In January 2011 the state Attorney General's office, in response to the Board's complaint, sent Serafine a threatening letter about her illicit use of the term.
Serafine claimed that the relevant state law the Board was enforcing "infringed her political speech, commercial speech, equal protection rights, and right to earn a living. She also challenged the Act as vague, overbroad, and a prior restraint."
A district court rejected all her claims, and she appealed.
The Fifth Circuit Court of Appeals upheld some of her arguments. In doing so, they presented some interesting thoughts on the whole "professional speech doctrine" that the Board wanted to use to quash Serafine's expression, and helped limit the overbearing enforcement of professional licensing laws.
The Firth Circuit points out that "the extent to which a state can use its licensing power to restrict speech is unsettled. The Supreme Court has never formally endorsed the professional speech doctrine" and that "Assuming that the professional speech doctrine is valid, its application should be limited."

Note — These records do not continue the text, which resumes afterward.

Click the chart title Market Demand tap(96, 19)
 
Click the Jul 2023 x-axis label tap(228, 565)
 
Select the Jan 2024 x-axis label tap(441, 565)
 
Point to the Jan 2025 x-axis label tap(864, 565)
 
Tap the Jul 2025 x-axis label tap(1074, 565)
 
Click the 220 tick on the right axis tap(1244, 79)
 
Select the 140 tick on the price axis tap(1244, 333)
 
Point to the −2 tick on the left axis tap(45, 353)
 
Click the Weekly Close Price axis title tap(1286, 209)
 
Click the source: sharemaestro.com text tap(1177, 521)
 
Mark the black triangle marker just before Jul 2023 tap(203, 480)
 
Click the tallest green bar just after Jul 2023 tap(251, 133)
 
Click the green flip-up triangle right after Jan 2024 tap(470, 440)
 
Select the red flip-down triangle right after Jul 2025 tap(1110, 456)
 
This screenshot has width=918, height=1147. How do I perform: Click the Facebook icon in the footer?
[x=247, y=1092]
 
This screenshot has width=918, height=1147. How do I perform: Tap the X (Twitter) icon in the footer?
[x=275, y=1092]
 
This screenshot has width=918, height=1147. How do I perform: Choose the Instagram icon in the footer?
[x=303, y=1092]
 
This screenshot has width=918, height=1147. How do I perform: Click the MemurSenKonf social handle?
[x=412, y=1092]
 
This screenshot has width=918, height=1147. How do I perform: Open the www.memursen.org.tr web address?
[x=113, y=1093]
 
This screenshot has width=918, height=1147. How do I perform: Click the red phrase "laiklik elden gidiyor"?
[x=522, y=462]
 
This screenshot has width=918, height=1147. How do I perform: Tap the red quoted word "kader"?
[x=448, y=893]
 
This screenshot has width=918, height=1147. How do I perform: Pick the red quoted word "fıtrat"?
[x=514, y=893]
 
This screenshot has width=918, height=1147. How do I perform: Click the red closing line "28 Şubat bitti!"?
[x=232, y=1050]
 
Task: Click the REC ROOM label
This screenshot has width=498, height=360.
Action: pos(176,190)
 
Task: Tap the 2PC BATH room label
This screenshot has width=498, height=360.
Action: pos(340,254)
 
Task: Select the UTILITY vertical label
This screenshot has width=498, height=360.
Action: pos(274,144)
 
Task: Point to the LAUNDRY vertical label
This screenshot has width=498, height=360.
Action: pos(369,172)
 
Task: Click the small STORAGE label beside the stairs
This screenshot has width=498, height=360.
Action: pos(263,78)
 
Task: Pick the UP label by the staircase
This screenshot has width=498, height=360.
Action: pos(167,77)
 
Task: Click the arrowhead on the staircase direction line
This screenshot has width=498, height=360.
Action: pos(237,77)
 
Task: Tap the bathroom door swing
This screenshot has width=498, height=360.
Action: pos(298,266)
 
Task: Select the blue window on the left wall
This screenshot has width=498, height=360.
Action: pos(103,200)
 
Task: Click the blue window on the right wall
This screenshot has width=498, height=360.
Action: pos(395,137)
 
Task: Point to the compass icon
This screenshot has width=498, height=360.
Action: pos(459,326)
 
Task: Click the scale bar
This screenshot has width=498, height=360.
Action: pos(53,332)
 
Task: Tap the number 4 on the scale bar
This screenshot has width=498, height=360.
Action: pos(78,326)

Further, "Where the personal nexus between professional and client does not exist, and a speaker does not purport to be exercising judgment on behalf of any particular individual with whose circumstances he is directly acquainted, government regulation ceases to function as legitimate regulation of professional practice with only incidental impact on speech; it becomes regulation of speaking or publishing as such, subject to the First Amendment…"
The Fifth Circuit concludes, then, that:
Serafine's speech on her campaign website was far removed from the context of professional speech. She was not providing advice to any particular client but communicating with the voters at large, so the professional speech doctrine is inapplicable. Serafine's campaign statements are entitled to full First Amendment protection….[and since] Serafine was seeking votes, not clients…the inclusion of "psychologist" on the website was not commercial speech, and therefore the decisions involving a state's legitimate power to restrict the use of titles in the commercial context are inapplicable.
The Fifth Circuit also considered her claim that the statues she challenged, Sections 501.001 through 501.505 of the Texas Occupational Code, were unconstitutionally overbroad, and agreed.
It concluded, after noting that the giving of psychological advice, even if paid for it, is not in and of itself "commercial speech" which is properly construed as speech which merely proposes a commercial interaction, that aspects of the statute as written are indeed overbroad.
Why? While the law "certainly includes professional psychologists, it also applies to other professionals and citizens. Besides leaders for AA, Weight-Watchers, or other self-help groups, someone who has taken graduate classes in psychology, fitness, or counseling and has written a marriage-advice column or parenting blog could conceivably be within the ambit of" the law.
The Court refers to a previous case I reported on in which occupational licensing laws in Kentucky regarding psychology were literally used to censor a newspaper advice column, until the columnist, John Rosemond, won his suit.
A press release from Serafine points out that the precedent in her case could, and likely should, affect other existing state-level psychology licensing schemes.